I climbed out of the wagon and followed Loelle to the door. She knocked, then called her name through the door, which I hardly thought was necessary. Until this moment, I had believed she and I were the only fully living beings in All Spirits Forest. Joth Tarquin was evidently the third. I vaguely wondered if there were more.
A moment passed; then the door was opened by a handsome boy with keen blue eyes, and long black hair tied back with a band. He seemed to be near Simon’s age though he was taller and leaner in his build. His smile at Loelle was brief, lasting only until he noticed me at her side. Then the smile dissolved into a full glare. To Loelle, he said, “I told you not to bring her.”
“You said you weren’t ready for me to bring her,” Loelle replied. “That’s not the same thing.”
His glare shifted toward me, and I was more than happy to return it. “Let’s go,” I muttered.

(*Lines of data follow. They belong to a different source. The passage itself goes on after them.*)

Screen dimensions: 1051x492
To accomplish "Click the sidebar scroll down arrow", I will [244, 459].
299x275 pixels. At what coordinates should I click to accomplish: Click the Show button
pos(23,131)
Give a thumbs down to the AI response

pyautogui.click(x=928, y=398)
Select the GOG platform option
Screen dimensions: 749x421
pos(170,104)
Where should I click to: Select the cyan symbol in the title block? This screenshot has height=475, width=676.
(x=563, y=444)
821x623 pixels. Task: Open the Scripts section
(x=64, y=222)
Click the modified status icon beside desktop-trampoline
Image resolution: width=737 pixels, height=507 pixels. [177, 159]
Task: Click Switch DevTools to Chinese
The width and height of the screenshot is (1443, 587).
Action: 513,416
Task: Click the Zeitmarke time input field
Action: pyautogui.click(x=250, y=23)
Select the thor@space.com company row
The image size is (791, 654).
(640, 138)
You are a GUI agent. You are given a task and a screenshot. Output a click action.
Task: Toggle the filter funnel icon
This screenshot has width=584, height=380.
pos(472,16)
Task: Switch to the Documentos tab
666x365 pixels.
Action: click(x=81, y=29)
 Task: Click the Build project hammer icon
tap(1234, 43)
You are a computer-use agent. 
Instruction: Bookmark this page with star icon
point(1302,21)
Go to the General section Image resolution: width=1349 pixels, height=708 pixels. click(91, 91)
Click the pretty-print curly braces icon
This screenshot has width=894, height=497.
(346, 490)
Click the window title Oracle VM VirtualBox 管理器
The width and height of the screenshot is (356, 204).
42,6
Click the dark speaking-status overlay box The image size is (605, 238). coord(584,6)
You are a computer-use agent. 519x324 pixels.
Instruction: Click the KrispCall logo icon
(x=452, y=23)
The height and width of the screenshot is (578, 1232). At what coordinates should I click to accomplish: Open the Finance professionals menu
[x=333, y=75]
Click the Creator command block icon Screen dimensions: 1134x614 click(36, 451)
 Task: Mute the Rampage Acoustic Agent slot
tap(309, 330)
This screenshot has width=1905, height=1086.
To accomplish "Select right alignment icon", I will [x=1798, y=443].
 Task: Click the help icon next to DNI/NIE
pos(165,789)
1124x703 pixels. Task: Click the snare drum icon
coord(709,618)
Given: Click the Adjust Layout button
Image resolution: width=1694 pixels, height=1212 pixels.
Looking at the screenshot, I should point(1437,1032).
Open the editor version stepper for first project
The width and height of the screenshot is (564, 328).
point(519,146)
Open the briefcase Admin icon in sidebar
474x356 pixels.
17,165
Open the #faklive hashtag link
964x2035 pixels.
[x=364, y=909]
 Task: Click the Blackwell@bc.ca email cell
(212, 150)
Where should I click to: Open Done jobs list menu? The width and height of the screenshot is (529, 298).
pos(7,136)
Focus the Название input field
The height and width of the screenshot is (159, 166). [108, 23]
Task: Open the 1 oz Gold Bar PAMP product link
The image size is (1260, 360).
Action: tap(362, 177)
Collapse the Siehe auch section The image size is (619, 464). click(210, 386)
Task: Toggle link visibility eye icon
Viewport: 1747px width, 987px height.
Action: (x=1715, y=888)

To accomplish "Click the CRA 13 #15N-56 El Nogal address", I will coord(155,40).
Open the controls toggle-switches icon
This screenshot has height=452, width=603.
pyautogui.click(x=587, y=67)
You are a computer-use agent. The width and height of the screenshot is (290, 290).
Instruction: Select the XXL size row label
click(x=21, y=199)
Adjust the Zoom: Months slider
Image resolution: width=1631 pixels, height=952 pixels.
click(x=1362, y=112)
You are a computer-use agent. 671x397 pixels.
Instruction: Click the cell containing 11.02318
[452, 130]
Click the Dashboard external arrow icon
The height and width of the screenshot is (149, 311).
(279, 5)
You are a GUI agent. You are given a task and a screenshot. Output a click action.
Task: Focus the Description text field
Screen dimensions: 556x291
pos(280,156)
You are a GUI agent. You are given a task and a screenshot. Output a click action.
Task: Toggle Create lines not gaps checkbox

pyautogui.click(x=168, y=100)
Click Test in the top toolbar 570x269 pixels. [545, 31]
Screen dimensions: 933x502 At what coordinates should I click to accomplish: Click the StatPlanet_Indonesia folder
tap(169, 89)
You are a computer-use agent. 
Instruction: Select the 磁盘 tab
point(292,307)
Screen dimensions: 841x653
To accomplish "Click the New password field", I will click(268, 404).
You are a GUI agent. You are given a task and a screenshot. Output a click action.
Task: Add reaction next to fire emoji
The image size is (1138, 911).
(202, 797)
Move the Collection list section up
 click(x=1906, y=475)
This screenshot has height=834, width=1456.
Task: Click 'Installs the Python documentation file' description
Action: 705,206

“Where will you go?” Joth looked past us to the skies, from which thick snow continued to fall. He widened the door. “I suppose you’d better come in.”
With a quick smile, Loelle brushed inside as if the invitation to enter had been given with any sort of enthusiasm. I was more reluctant, keeping my place until he sighed and said, “You’re letting the heat out, so if you’re going to enter, then do it. I’ve got to shut the door.”
I grimaced but walked past him. Loelle had already removed her cloak and furs and set them near the fire to dry. She approached me, but I backed up. “I can do this myself.”
“Very well.” Loelle nodded at a pot of stew hanging over the fire. “Joth, might you have enough to share?”
He grunted and fetched a couple of bowls from a small table in one corner. He dished up a thin stew and gave us the bowls without spoons. Loelle took care of that, walking back to the table and getting one for each of us and, notably, taking the chair that Joth likely would have preferred, forcing him to sit across from me. He did but folded his arms and held a steady glare while he watched me eat.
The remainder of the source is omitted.